[Extrait fourni]
Pour maîtriser les enjeux liés au contrôle des géosynthétiques, les donneurs d'ordre doivent bien définir les risques et le cahier des charges en matière de contrôle pour réduire ces risques sans oublier que les non conformités d'un dispositif d'étanchéité par géomembrane ont souvent des conséquences sur le support et génèrent des travaux de reprises qui vont bien au-delà de la seule réparation des soudures. Entreprise par le Comité Français des Géosynthétiques (CFG) et l'ASQUAL, la démarche de certification des contrôleurs doit contribuer à clarifier les missions et les compétences demandées aux contrôleurs extérieurs.
Dans un contexte économique difficile, les maîtres d’ouvrage (MO) voient leur budget réduit pour la construction d’ouvrages qu'il convient cependant de réaliser avec une vision sur le long terme.

[Données fournies]
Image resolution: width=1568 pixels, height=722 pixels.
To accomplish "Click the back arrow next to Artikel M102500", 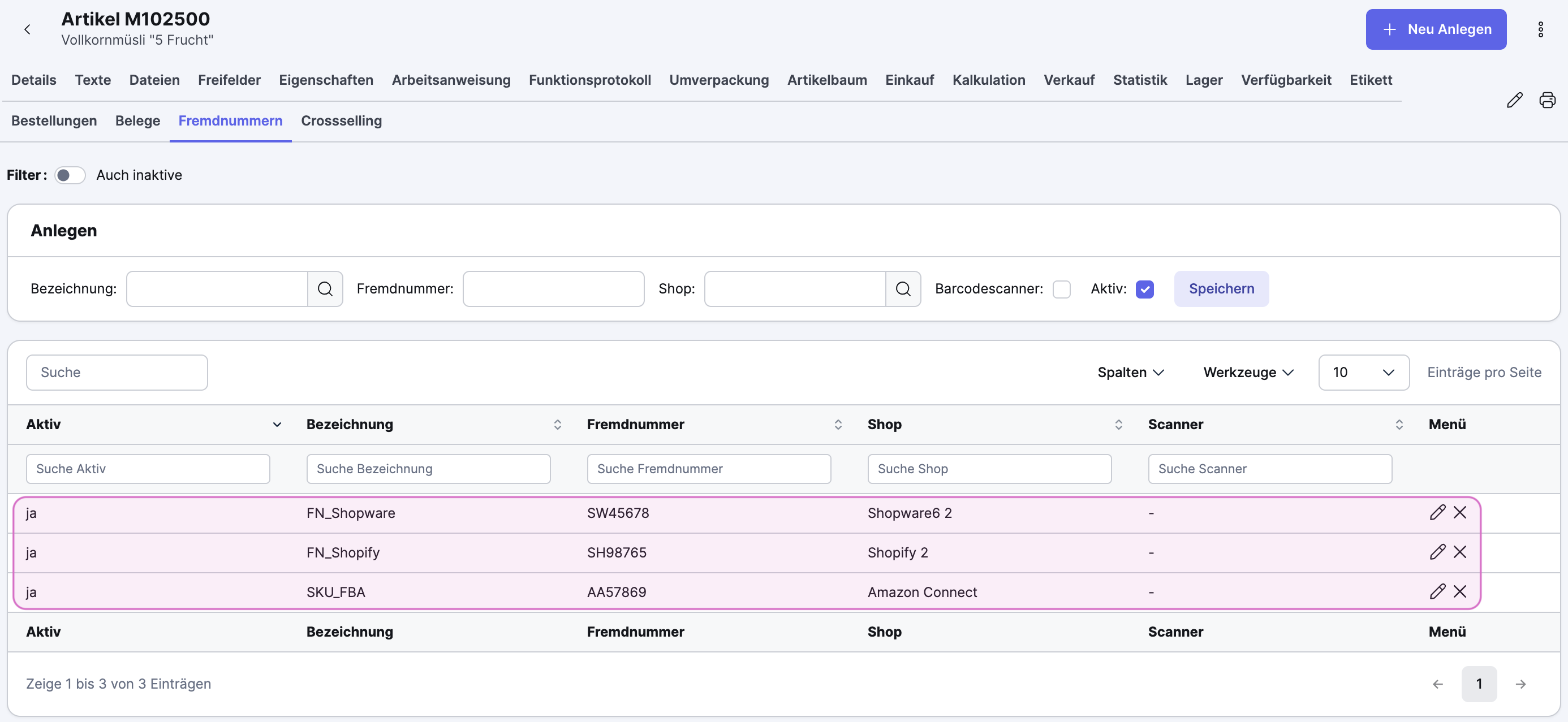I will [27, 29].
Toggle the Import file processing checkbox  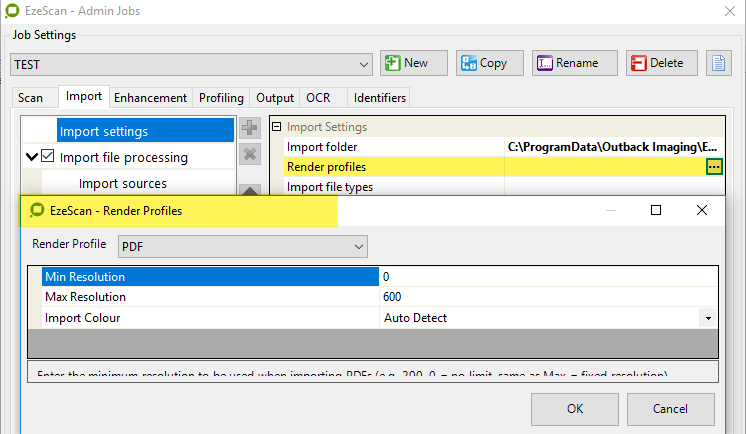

[Travail demandé] Transcrivez sans rien modifier le passage de l'extrait sur le contrôle des géosynthétiques qui va de « Dans un contexte » jusqu'à « le long terme. ».

[Réponse rédigée]
Dans un contexte économique difficile, les maîtres d’ouvrage (MO) voient leur budget réduit pour la construction d’ouvrages qu'il convient cependant de réaliser avec une vision sur le long terme.